Years later, Jorge Figueroa met Gilberto Aceves Navarro teacher with whom he formed a great friendship. Their meeting came when Figueroa regularly attended as observer, sometimes in inappropriate ways, paint shop run by Aceves Navarro at the San Carlos Academy.
Works: The topic of women in the paintings and sculpture by Jorge Figueroa has been developed from the postulates neofigurative who revitalized the role of the figure as a basis to expand the conceptual context of modernist painting in the second half of the twentieth century. Much of the pictorial work of Figueroa has been created in the stand and from forms that are generated from the morphological structure of the female body, according to which the overall composition of the pictorial space emanates as an appendix to the form. So, Jorge Figueroa determined in his work a new property for the female figure humanist, contributing to modern humanism new meaning in a social environment characterized by the repeated use of images.
Using techniques such as oil, acrylic, and watercolor, Jorge Figueroa addresses several aesthetic categories around the perception of women as a central theme and semantic features that determine its nature. Within these categories, the exaltation of the beauty of the female body is the source to introduce the public to their work in living other qualities such as the sublime, fantastic, and even the enigmatic in the hieratic face of women represented.

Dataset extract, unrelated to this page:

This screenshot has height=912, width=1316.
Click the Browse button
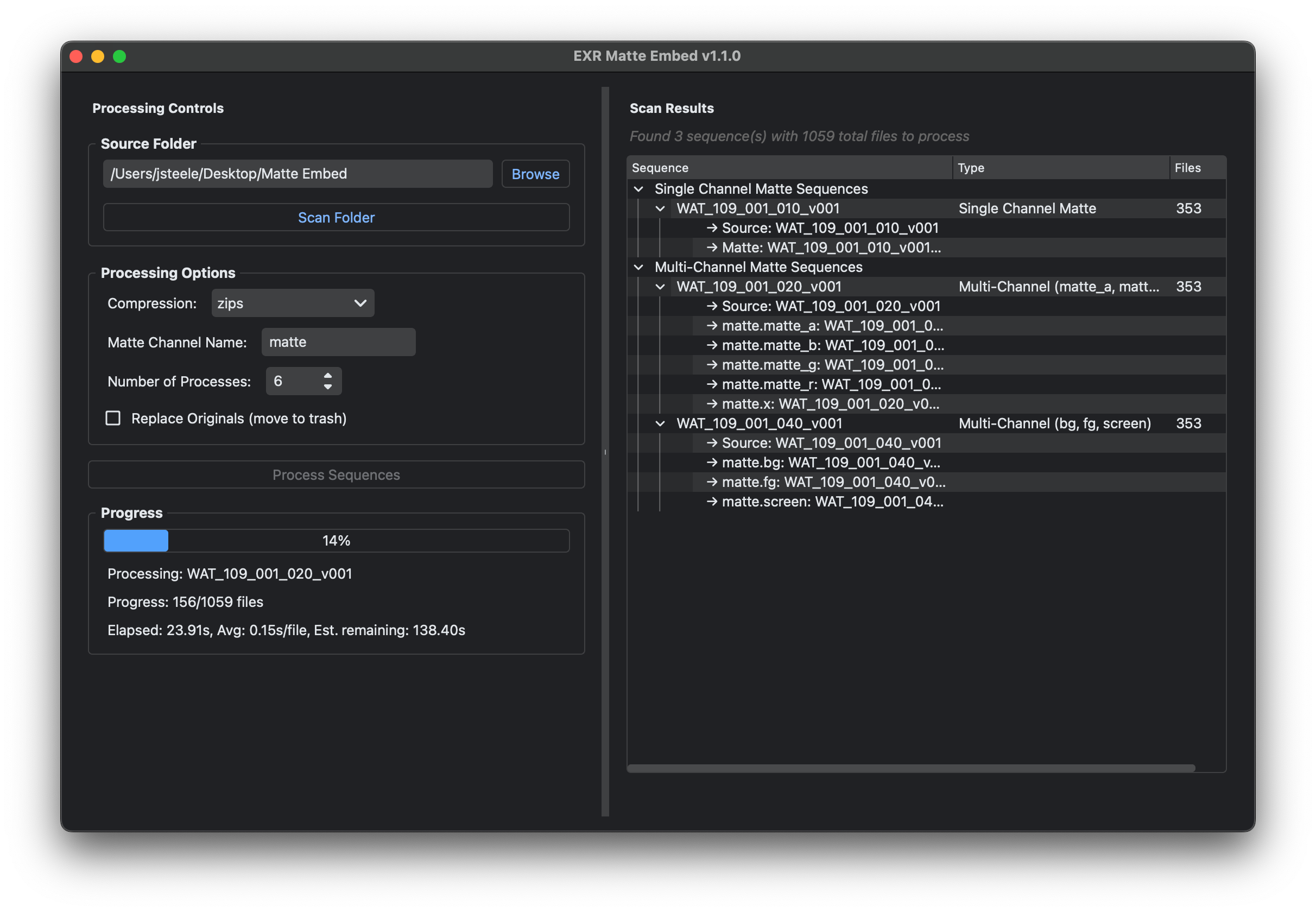(x=535, y=174)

In his sculptures, mostly carved in wood, the deconstruction of the female form that is born of noble material intrinsic properties of which bring a great richness to the visual of the figures produced, he added the testing of different techniques to operate on pyrography the properties of the wood to emphasize its intervention on the feminine as a denunciation of androcentric thought has determined the status of women in the history of mankind.
Muralism: The Mexican muralist movement influenced him only in a residual way. Still, Figueroa has murals in various cities of Mexico, which The Science (1997) was executed in one of the walls of the museum project the Science House, located at the city of Atlixco, Puebla. In this museum project, originally founded as an extension of the Universum Science Museum at UNAM, the Sonoran artist also developed several models with which the audience can interact as part of the educational process that supports the spirit of the House of Science.
The mural Anorexy and Smoking (2004) was made in the walls of the courtyard of the Universidad del Valle de Mexico, on the campus of the City of San Luis Potosí, San Luis Potosí. Due to its ephemeral nature, the work can not be appreciated today, only the preliminary sketches.
In the Information Center of Social and Administrative Sciences, belonging to Law, and Management Accounting Schools of the Universidad Autonóma de San Luis Potosí, there are three murals that make up the whole memory of mankind. The three-story building houses in each of them a pictorial representation of the history of information and different ways of collecting, archiving and transmission of it, as well as actors involved in each stage that defined the culture written. The murals are named History of Writing (ground floor), History of the book (first floor), and the Era of information technology (second floor).
For much of his life, Jorge Figueroa Acosta has developed a teaching job in various public and private institutions in several Mexico's cities. For several years he collaborated on the design and supervision of curriculum workshops of Fine Arts, and in 1986 founded the State School of Plastic Arts in San Luis Potosí, which he led from then until 1991 with the aim of offering a program of undergraduate studies in the field of visual arts in that city.
His work has been known in several samples taken since 1962 in Mexico and other countries, and most of his paintings and sculptures are in private collections around the world.
He currently lives in the city of Coatepec, (Veracruz), Mexico, where he continues producing in his workshop.